▶ _Task description_:
Rewrite the rows from the line containing "The image size is (796, 666)." through the end of the rows, inclusive, replacing "white" with "gray" and leaving everything else unchanged. Leave the pictures out of your answer.

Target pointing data
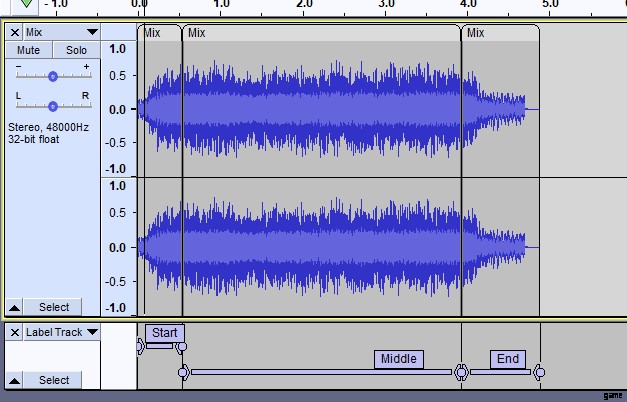Click the third Mix clip title bar
This screenshot has width=627, height=402.
click(x=500, y=33)
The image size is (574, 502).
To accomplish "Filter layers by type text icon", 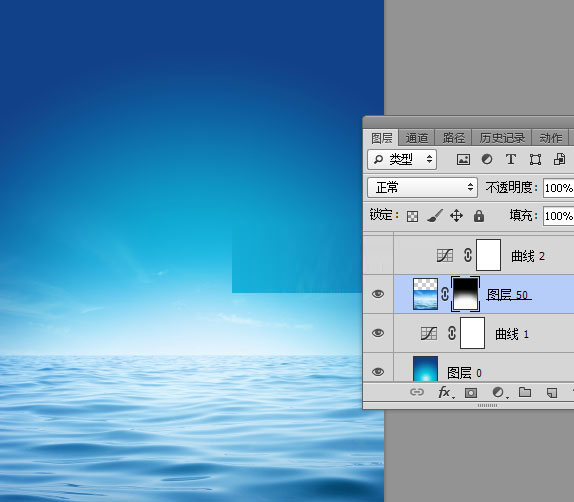I will click(x=511, y=159).
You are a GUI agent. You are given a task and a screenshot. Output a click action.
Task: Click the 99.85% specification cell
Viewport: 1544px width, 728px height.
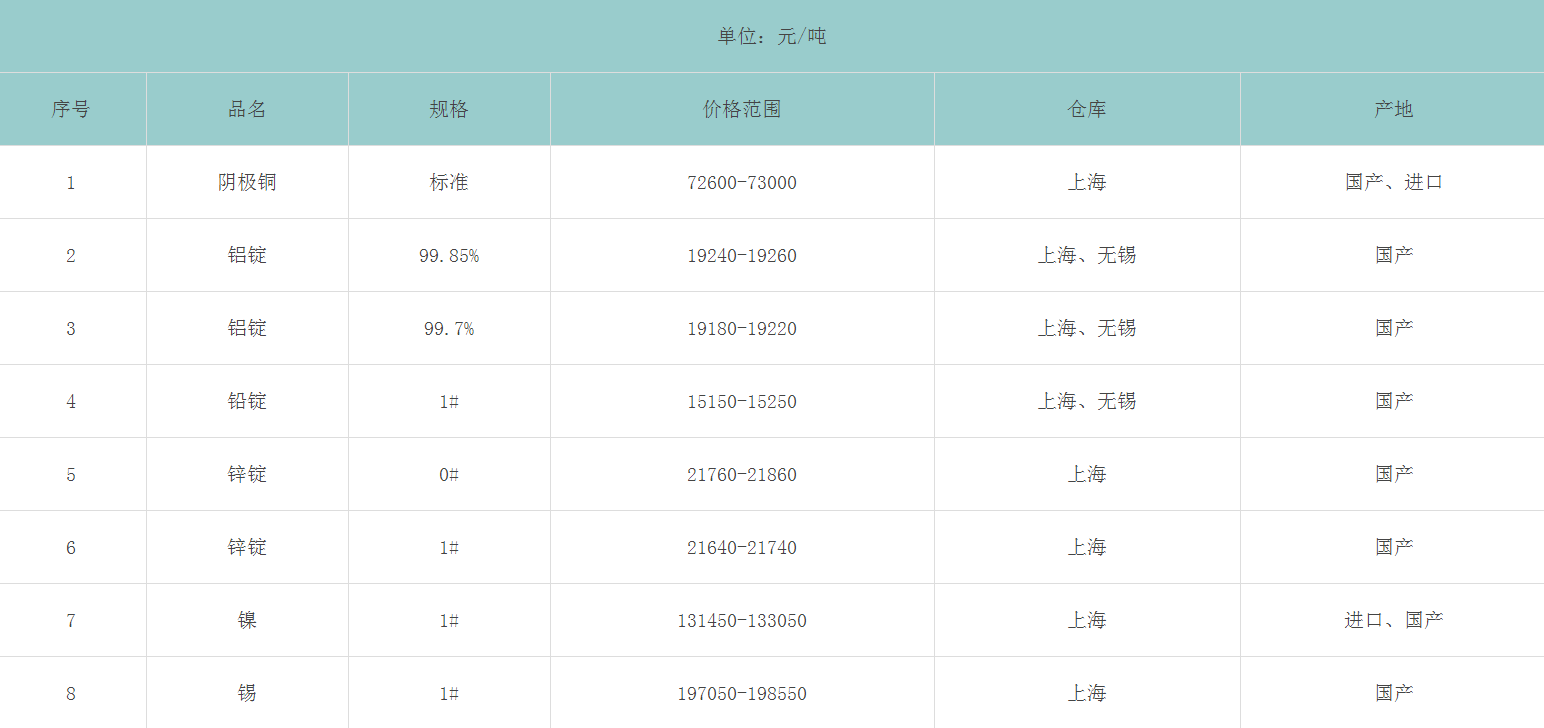(x=449, y=255)
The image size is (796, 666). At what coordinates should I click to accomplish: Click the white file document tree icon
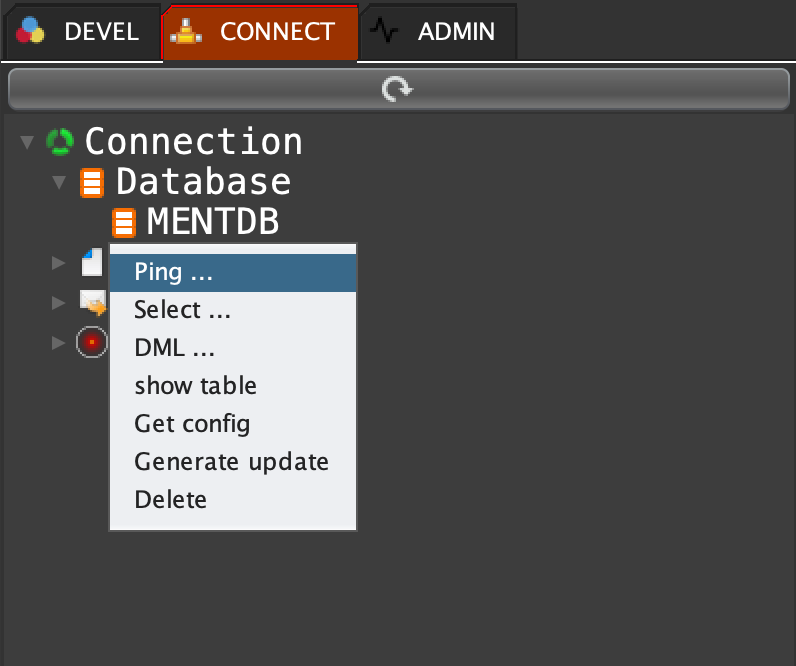click(92, 262)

▶ _Response_:
The image size is (796, 666). At what coordinates should I click to accomplish: Click the gray file document tree icon
click(92, 262)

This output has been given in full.